If you have ever made a print, either by inkjet or an alternative process (like Van Dyke, Platinum, Cyanotype) then you may have noticed that the image comes out a little bit darker than how it was displayed on the screen. Looking into this, the main reason (especially for inkjet) is that screen is back lit and the print isn’t, therefore the perceived level of luminosity is different. For an alternative process (i.e Chemistry based), this is likely to be the same, also, the print can become darker due to the drying down process (even after calibration of the negative to the chemistry).
The main driver for this post is to document a dry down issue with an alternative printing process with chemistry. For this purpose, the Lightroom way of controlling the output isn’t precise enough, there for Photoshop CC is the only way to control the output. I thought i’d write a post on different ways in both Lightroom and Photoshop CC to solve this problem and then to correct the image before the print is made.
Printing from Lightroom is super simple and works really well for Inkjet prints. When printing from Lightroom within the Print module, there is a slider that can be changed before you print, called Brightness. This will adjust the brightness of the print to counteract the reduction of perceived brightness in the print. This is great and highly useful, but i’d advise you to make a few prints first to understand how it will affect the physical output.
Photoshop has much more control over this phenomenon and suits specific types of printing, including inkjet printing and alternative processes.
In Photoshop CC there are three effects/controls that can be used to manage the output, Exposure, Brightness and Gamma.
Exposure is one that i’ll touch on first, as this is the one that is most synonymous with Photography. It would make sense that exposure would be a way to control the amount of light within an image, as this is the way that a camera works and ‘exposes’ the final image. Adding 0.3 of a stop to the exposure value on this step wedge (i’ know it’s not very exciting, but it does show the new distribution of values across the gray scale).

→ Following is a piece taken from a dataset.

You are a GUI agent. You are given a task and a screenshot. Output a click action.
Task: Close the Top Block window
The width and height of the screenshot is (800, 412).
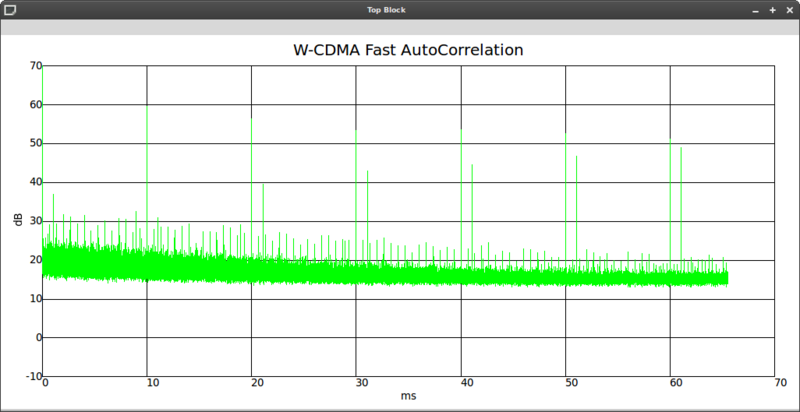(x=788, y=9)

It turns out that when the Exposure modification is mapped to a curve, we can see what it’s actually doing to the image. Exposure seems to affect the highlight values much more than shadow values. To apply Exposure it is available from the Photoshop toolbar menu, under Layer / New Adjustment Layer / Exposure.
Brightness is another way to altering the relative values of the output. Brightness is available from the Photoshop menu under Layer / New Adjustment Layer / Brightness and Contrast.
What brightness actually does to the values is
The brightness control actually increases the highlights gradually, then tails off through the midtones and hardly affects the shadows.
The gamma control is available under the levels adjustment layer, and can be found under Layer / New Adjustment Layer / Levels. In the example below, a value of 0.10 has been added to make the image lighter.
The Gamma actually controls the gradual equal lift of both highlights and shadows as well as increasing the mid tone values.
Based on this, i’d recommend looking into the Brightness or Gamma for the control of the dry down/dark prints, these seem to have much more control of the shadows and highlight areas and won’t make a big difference to the contrast of the desired image.